Okay, let’s see what Toby says about it. I want to understand his point of view.
Toby’s view is of course important. But just to let you know, I had to deal with sequent calculus quite a bit in my thesis.
Okay, Todd, your expertise is greatly appreciated. To remind us: Toby and I are still trying to understand each other’s contrary point of view expressed last time in #22, where Toby writes:
The point that I really need to make is that a classical Gentzen sequent like
$\phi \vdash \psi.\chi$
does not (at least not unambiguously) have the form
$Context \vdash Judgement$.
I still don’t understand why Toby says this. If your comments so far were meant to concern this point, then I missed your point and would ask you to please explain in more detail.
To me, a list of judgments $\psi, \chi$ just isn’t a single judgment. What’s wrong about saying, like I did above, that a sequent generally has a list of antecedent judgments and a list of succedent judgments, but there are important special cases?
Besides intuitionistic logic, there are also Tait-style calculi, where (like in hypersequent calculi) sequents only have the succedent list (exploiting the symmetry of an involutive negation).
Re 25:
only one proposition on the right of the turnstile
I’d be careful with this language in this discussion. When all judgments are of the form “$\varphi$ true” for propositions $\varphi$, it’s tempting to say that it’s the propositions themselves that are listed, but the integrity of the “sequent” concept (if there’s anything left of it!) demands that judgments are listed.
Re 29:
But just to let you know, I had to deal with sequent calculus quite a bit in my thesis.
Todd, is there a reason there’s no link to your thesis on your homepage at the moment? I’d like to see it!
Of course, I’d also like to maintain that sequents are more general than what is studied in sequent calculi. The roots of derivations in other formal systems also deserve the name “sequent” (e.g., natural deduction).
One more thing:
For sequents with multiple succedents, the succedent list is often callen the right context, so a sequent can be thought of as having the form
$\text{Left Context} \vdash \text{Right Context}$(Now, it’s slightly inconvenient there’s then nothing which is in this combined context, but that’s where focalization could come in.)
Last comment on this, I promise!: I forgot to mention co-intuitionistic sequents which are single-antecedent, multiple-succedents. Then the context proper is on the right!
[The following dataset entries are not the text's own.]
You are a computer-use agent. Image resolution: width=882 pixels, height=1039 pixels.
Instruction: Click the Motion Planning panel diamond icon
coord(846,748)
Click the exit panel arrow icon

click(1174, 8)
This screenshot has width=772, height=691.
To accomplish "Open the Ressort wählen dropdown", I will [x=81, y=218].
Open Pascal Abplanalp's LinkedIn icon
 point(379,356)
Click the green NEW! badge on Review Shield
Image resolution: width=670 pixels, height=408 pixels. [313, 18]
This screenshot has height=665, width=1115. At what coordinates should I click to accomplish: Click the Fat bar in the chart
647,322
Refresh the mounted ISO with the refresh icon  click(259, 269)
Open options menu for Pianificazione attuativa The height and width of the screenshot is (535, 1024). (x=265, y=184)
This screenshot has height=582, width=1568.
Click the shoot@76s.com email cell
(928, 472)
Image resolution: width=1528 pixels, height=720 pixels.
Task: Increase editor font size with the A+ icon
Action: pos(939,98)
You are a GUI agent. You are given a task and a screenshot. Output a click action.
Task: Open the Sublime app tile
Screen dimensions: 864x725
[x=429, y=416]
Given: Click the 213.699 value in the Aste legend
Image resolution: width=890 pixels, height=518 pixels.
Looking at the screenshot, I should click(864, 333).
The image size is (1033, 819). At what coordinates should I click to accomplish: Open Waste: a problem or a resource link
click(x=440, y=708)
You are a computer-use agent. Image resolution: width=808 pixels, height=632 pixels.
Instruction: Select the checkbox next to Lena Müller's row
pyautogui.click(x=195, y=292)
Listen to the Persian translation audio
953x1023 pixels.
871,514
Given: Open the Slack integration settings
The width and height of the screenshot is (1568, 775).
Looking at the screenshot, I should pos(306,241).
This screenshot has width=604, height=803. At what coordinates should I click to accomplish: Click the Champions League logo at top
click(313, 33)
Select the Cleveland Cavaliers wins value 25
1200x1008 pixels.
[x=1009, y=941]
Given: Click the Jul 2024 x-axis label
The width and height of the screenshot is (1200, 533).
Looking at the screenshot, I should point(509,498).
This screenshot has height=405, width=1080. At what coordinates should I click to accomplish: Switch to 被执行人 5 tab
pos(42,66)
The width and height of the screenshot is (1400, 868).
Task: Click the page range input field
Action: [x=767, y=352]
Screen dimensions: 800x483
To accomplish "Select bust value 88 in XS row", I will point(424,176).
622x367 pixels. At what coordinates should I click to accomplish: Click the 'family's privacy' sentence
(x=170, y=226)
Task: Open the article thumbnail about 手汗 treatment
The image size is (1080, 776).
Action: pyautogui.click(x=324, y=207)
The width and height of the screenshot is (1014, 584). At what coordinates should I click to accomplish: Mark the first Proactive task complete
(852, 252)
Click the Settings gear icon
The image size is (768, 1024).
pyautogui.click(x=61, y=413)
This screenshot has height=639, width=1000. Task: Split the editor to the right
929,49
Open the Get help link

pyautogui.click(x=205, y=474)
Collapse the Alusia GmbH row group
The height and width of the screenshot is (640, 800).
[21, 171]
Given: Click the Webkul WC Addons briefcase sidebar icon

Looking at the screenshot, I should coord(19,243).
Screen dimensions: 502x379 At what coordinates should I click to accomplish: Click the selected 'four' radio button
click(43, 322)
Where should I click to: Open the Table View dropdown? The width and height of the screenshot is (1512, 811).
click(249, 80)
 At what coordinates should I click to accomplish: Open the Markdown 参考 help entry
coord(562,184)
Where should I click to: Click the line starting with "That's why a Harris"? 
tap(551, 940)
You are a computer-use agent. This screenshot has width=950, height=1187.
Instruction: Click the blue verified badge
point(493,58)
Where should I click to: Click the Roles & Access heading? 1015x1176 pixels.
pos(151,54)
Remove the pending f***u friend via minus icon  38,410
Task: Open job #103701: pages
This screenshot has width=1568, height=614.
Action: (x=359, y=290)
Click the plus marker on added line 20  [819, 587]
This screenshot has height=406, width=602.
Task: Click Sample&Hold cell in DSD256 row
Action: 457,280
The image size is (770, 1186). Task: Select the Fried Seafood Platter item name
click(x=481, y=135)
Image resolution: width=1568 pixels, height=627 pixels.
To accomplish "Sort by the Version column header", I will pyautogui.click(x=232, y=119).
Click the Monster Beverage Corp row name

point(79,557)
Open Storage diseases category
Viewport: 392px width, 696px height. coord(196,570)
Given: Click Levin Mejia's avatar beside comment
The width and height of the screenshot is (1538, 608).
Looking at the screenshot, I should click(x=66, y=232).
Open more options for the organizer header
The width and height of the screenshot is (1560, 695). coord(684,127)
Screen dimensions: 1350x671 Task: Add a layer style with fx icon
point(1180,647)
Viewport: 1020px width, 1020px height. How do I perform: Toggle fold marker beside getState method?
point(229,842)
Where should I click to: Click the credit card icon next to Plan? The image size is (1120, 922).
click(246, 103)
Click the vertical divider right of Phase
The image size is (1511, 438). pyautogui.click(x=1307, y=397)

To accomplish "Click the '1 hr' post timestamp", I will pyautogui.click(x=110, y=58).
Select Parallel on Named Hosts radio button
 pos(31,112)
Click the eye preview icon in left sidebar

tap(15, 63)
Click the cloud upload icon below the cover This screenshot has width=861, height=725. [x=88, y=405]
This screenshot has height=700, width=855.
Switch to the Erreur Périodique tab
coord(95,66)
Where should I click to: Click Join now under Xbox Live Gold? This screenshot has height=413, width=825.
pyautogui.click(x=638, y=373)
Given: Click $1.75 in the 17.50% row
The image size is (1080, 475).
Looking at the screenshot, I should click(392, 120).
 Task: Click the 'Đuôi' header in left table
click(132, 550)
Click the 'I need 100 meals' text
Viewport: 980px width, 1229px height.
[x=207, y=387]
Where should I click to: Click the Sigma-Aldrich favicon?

Thus, I think that thinking of context as what’s on the left is biased and limiting. If we’re interested in exploring duality and symmetry in logic (which I sometimes am!), then we should adopt a symmetric picture as the general case, and then study what happens when the symmetry is broken one way or the other as special cases.
To me, a list of judgments ψ,χ just isn’t a single judgment.
On the other hand it’s not just a list, it’s a list connected by “or”. But anyway, would that mean that if in the entry I just change
$Context \vdash Judgement$to
$Context \vdash Judgements$(plural) that would resolve any disagreement? (Do you have a disagreement with the present state of the entry sequent, apart from it being incomplete?)
To maybe illustrate where I am coming from: I have no problem that there are different shades of what a sequent is like. What puzzles me however is if some of these shades of meaning are taken to overwrite what clearly seems to be the basic idea of a sequent: that the LHS gives rise to the RHS.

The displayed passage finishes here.